Some films beg to be watched twice. The truly great ones invite repeated viewings. One film that I come back to time and time again is Babette’s Feast. This Danish production from 1987 is a masterpiece of understated, but profound, storytelling. And, having watched it again recently, I caught something I hadn’t seen before.
Set in the spare and bleak Jutland region of Denmark in the late 19th century, it follows the lives of two sisters, Martina and Philippa, beautiful daughters of the leader of a strict Protestant holiness sect. We see in the beginning how both overcome worldly temptations to remain true to the teachings of their father. We are shown how they dedicate their lives to serving their small, dwindling congregation.
One day, when they are much older and their father has long since passed away, a stranger appears at their door. Babette, exiled from France, presents Martina and Philippa a letter of introduction from a famous French tenor who had spent some time in Jutland many years before. In the letter, he begs the sisters to take Babette in as a housemaid, noting that “she can cook.” By small degrees, we are shown what his understatement really means.
To me, the story is ostensibly about the beauty of giving. The joy of generosity. The charism of selflessness. But. There is something deeper, more subtle, at work as well. We see it in the character of proud and cosmopolitan General Lorens Löwenhielm. He is with this group of people on the occasion of a French feast, prepared by Babette, to honour the centenary of the group’s once-beloved leader. These frugal and plain people are concerned that the worldliness of this French food (turtle soup, quails in pastry, cheeses, wines!) will corrupt them. So they resolve to partake of the meal out of respect for Babette, but earnestly, as if they had no sense of taste.
However, General Löwenhielm, as the worldly outsider, realizes from his surprising first sip of fine amontillado sherry, that there is something very special about the meal. He constantly recognizes and declares the wonder of the food and drink that is presented to him, course by course. And the small group is pulled in by his words and delight. Reluctantly at first, but by the end, they are also savouring the food and wine with pink-cheeked joy.
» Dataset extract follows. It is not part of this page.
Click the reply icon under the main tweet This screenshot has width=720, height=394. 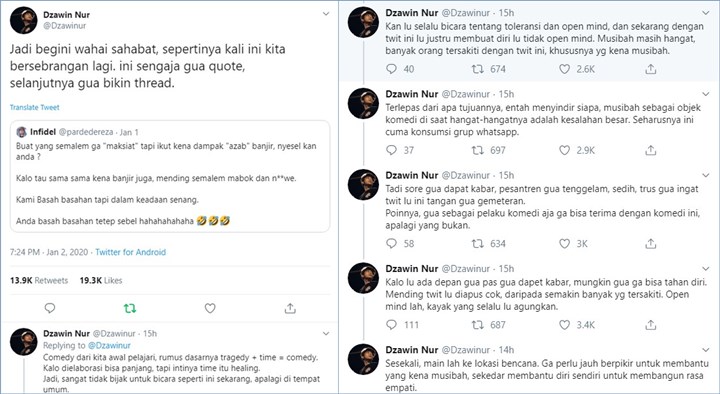[50, 308]
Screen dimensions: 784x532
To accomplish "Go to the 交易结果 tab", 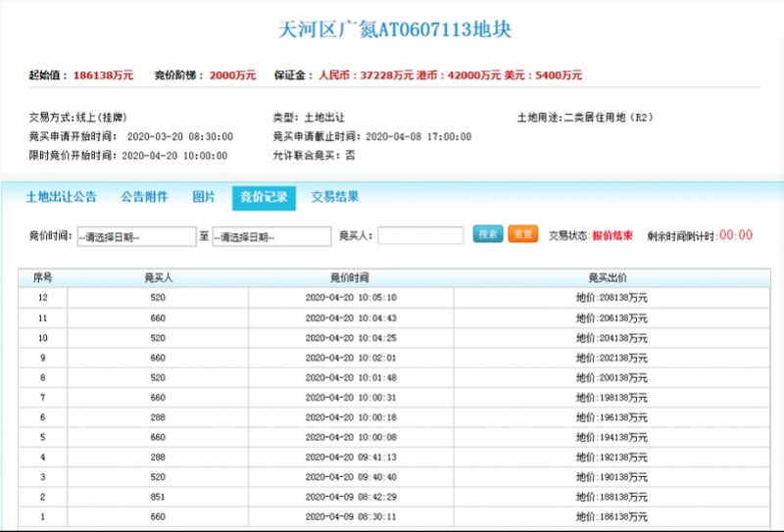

And here it is. The unexpected punchline of this parable. The character we need to focus on to “get” this story is not Babette, but General Löwenhielm.
It was he, the outsider, that transformed the occasion. The group’s resolve to treat Babette’s offering, her sacrifice, as a mere meal melted because of this one man who saw/smelled/tasted what the insiders did not want to see or smell or taste. It is to their credit (their salvation?) that they allowed their eyes and noses and tongues to waken.
And it’s always like that. Things such as homogeneity and strict obedience to dogma and doctrine invariably lead to stagnation. We need the “other” to point out the delights and beauty that come when let go of our resolve to stick to what we know. We need outsiders to demonstrate the wonders of those things that we fear will somehow corrupt us. And, we need to be willing to open up, even if reluctantly at first, to see and smell and taste these things for ourselves.